Input for this task below:

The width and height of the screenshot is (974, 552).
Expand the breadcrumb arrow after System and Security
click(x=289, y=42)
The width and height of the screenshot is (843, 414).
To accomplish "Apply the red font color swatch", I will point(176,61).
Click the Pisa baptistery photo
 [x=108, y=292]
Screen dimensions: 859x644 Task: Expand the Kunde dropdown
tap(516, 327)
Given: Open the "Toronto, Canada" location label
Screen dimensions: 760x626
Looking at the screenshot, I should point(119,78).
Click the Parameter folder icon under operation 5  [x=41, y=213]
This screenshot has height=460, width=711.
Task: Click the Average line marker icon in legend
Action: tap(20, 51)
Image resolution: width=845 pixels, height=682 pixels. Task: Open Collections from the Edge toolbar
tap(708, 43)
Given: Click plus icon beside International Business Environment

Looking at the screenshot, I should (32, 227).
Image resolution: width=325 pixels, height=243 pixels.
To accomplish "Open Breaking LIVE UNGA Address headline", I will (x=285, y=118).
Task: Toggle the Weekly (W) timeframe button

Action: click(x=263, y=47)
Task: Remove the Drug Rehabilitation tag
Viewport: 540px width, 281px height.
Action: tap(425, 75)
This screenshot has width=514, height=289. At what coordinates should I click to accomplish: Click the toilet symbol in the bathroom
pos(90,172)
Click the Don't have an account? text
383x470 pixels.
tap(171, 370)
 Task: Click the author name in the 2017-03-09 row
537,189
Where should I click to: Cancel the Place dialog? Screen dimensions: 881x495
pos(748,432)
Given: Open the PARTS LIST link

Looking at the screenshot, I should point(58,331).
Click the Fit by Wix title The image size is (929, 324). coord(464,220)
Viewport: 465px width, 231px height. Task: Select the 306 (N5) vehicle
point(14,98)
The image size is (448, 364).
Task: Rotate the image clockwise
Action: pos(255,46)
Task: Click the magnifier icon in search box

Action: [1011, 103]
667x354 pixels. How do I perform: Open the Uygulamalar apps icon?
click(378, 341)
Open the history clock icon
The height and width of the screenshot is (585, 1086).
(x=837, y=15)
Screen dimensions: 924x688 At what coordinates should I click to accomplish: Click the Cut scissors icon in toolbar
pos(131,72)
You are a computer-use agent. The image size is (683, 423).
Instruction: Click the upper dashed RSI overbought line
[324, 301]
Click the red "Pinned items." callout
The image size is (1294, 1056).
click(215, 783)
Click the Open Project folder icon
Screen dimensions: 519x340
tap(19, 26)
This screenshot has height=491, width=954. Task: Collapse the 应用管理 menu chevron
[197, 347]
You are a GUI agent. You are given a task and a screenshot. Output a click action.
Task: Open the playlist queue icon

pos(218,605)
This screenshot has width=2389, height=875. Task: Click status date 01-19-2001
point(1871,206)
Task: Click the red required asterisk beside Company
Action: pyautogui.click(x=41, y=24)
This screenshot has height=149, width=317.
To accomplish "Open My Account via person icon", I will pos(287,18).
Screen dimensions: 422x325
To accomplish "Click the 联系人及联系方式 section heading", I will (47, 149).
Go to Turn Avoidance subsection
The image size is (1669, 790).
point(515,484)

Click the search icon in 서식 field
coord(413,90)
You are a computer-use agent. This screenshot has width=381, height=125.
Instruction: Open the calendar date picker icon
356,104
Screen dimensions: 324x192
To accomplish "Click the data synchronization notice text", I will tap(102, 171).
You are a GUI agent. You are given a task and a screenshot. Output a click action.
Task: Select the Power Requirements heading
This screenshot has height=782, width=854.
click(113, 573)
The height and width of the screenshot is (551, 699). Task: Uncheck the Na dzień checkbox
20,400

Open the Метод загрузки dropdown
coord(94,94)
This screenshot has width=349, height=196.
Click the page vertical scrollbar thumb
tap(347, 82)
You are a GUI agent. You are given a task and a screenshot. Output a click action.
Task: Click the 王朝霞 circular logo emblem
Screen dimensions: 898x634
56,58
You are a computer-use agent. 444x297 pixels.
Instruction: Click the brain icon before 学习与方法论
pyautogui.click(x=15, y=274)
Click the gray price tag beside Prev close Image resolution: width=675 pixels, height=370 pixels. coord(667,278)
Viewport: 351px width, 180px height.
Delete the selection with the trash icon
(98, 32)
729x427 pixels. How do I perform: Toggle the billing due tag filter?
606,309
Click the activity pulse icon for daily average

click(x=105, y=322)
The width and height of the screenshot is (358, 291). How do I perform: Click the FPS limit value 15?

End of Input for this task.

Brief: What should come out is the exact run of lines from the one holding "This screenshot has height=782, width=854." through the end of the records above, and nothing besides.

The answer:
This screenshot has height=782, width=854.
click(113, 573)
The height and width of the screenshot is (551, 699). Task: Uncheck the Na dzień checkbox
20,400

Open the Метод загрузки dropdown
coord(94,94)
This screenshot has width=349, height=196.
Click the page vertical scrollbar thumb
tap(347, 82)
You are a GUI agent. You are given a task and a screenshot. Output a click action.
Task: Click the 王朝霞 circular logo emblem
Screen dimensions: 898x634
56,58
You are a computer-use agent. 444x297 pixels.
Instruction: Click the brain icon before 学习与方法论
pyautogui.click(x=15, y=274)
Click the gray price tag beside Prev close Image resolution: width=675 pixels, height=370 pixels. coord(667,278)
Viewport: 351px width, 180px height.
Delete the selection with the trash icon
(98, 32)
729x427 pixels. How do I perform: Toggle the billing due tag filter?
606,309
Click the activity pulse icon for daily average

click(x=105, y=322)
The width and height of the screenshot is (358, 291). How do I perform: Click the FPS limit value 15?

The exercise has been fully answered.